____ Dataset content

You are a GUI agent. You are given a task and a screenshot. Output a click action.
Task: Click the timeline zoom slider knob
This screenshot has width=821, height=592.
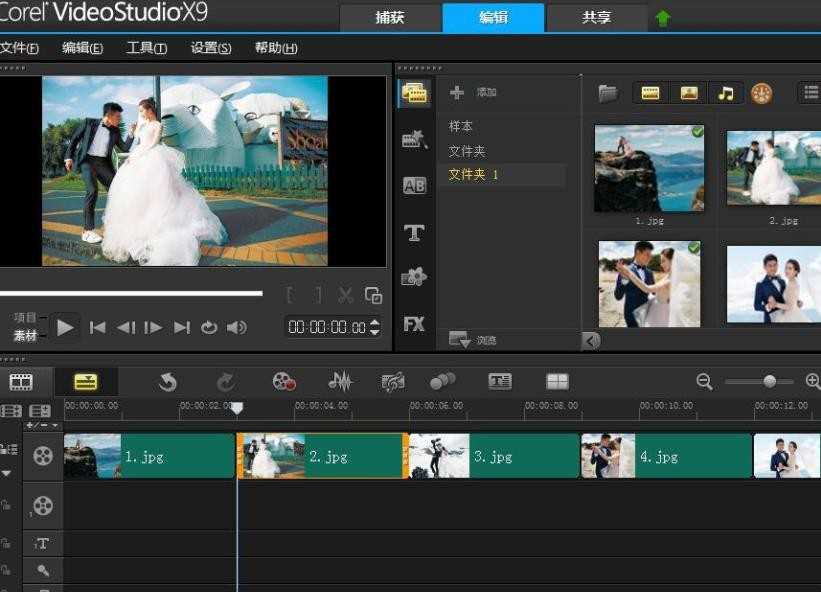770,381
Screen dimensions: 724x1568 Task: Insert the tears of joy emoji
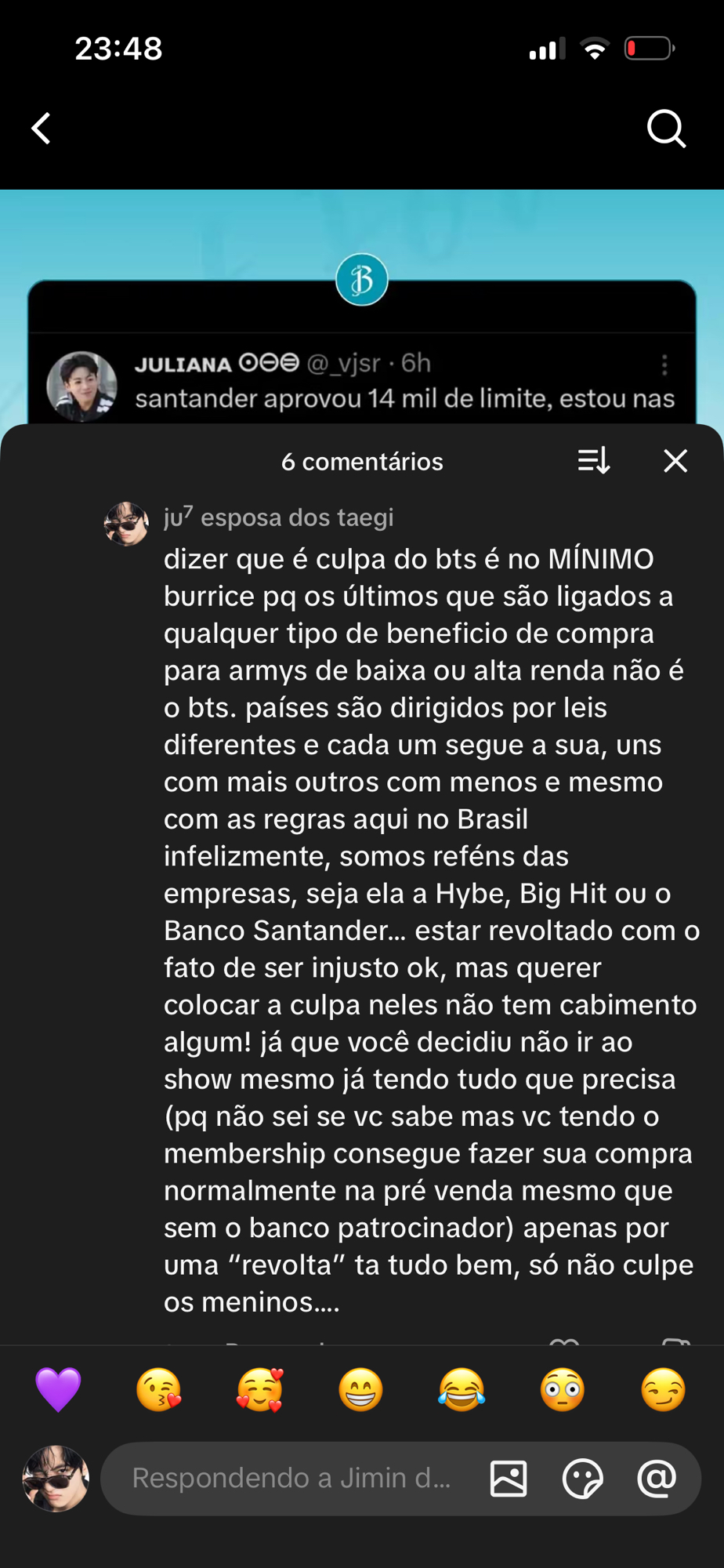coord(462,1389)
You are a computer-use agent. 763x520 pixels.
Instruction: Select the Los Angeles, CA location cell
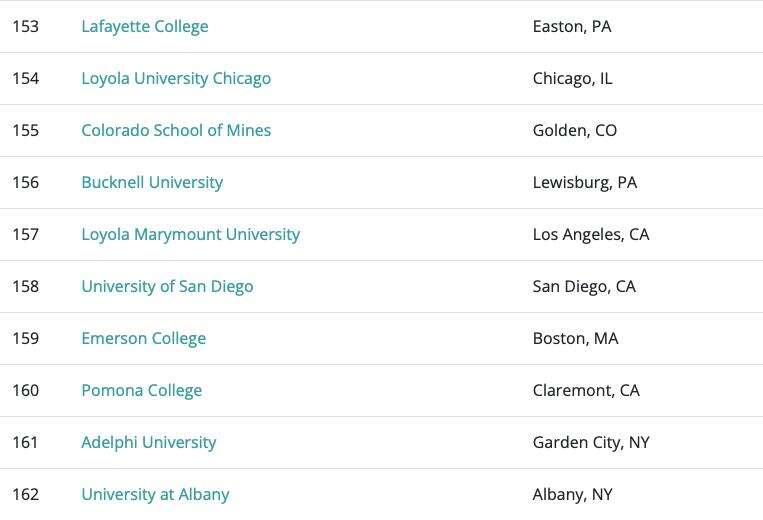click(591, 235)
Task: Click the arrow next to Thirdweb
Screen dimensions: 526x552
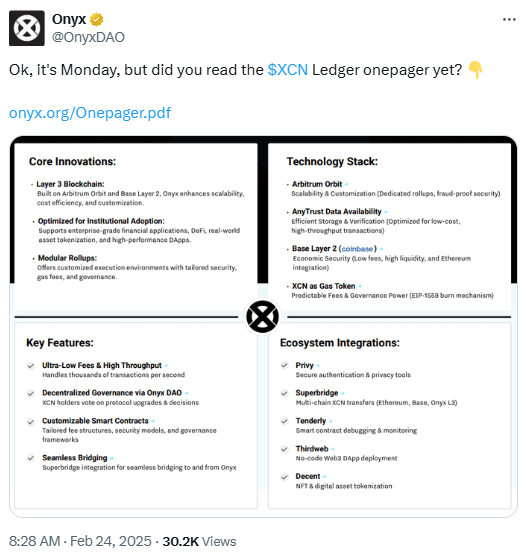Action: click(x=333, y=449)
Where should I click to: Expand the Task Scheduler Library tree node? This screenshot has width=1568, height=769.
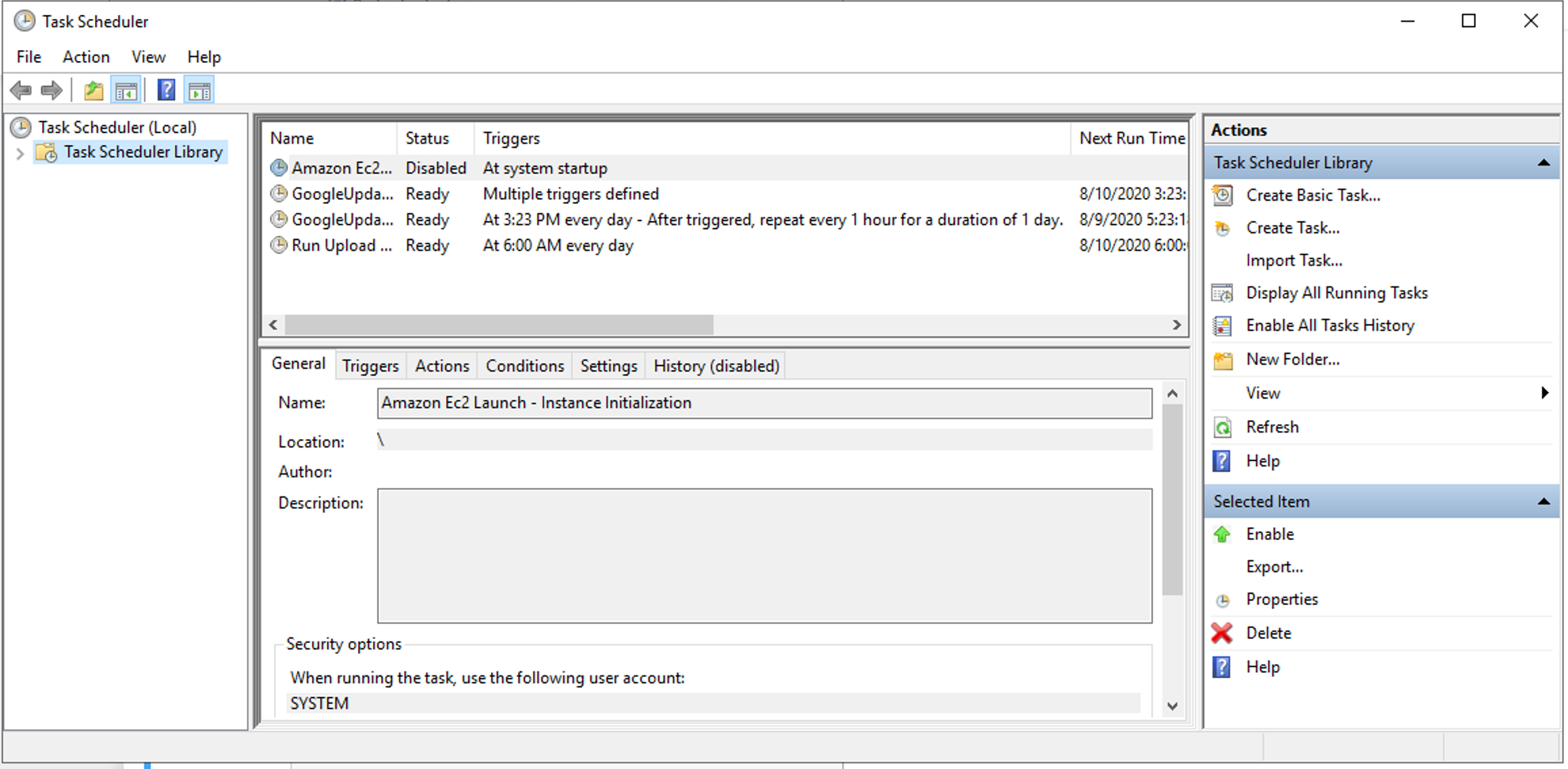[20, 153]
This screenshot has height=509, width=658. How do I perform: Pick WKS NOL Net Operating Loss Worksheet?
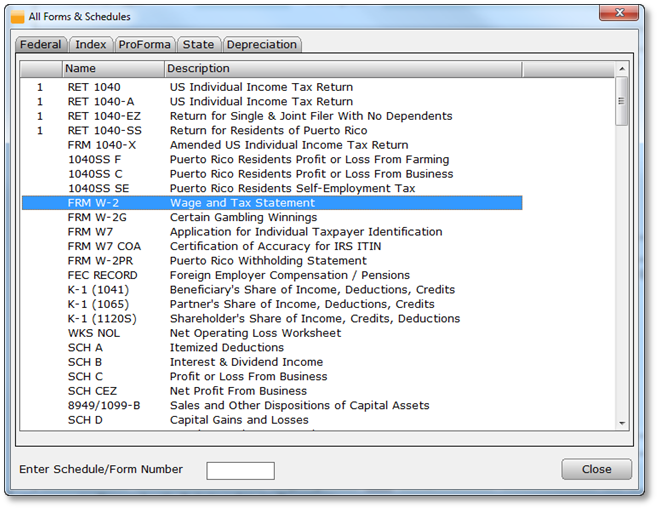click(x=270, y=333)
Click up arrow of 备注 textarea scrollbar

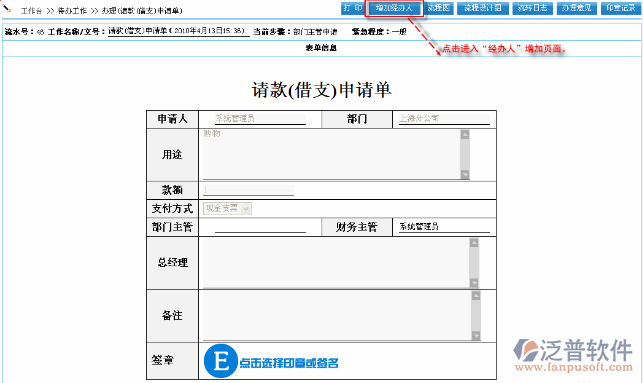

________

### Work to be completed
Reproduce all of the data above word for word, omitting the pictures.

### Response to the task
You are a GUI agent. You are given a task and a screenshot. Output a click action.
Task: Click the timeline zoom slider knob
This screenshot has width=821, height=592.
770,381
Screen dimensions: 724x1568 Task: Insert the tears of joy emoji
coord(462,1389)
You are a computer-use agent. 763x520 pixels.
Instruction: Select the Los Angeles, CA location cell
click(591, 235)
Task: Click the arrow next to Thirdweb
Screen dimensions: 526x552
Action: click(x=333, y=449)
Where should I click to: Expand the Task Scheduler Library tree node? This screenshot has width=1568, height=769.
[20, 153]
This screenshot has height=509, width=658. How do I perform: Pick WKS NOL Net Operating Loss Worksheet?
click(x=270, y=333)
Click up arrow of 备注 textarea scrollbar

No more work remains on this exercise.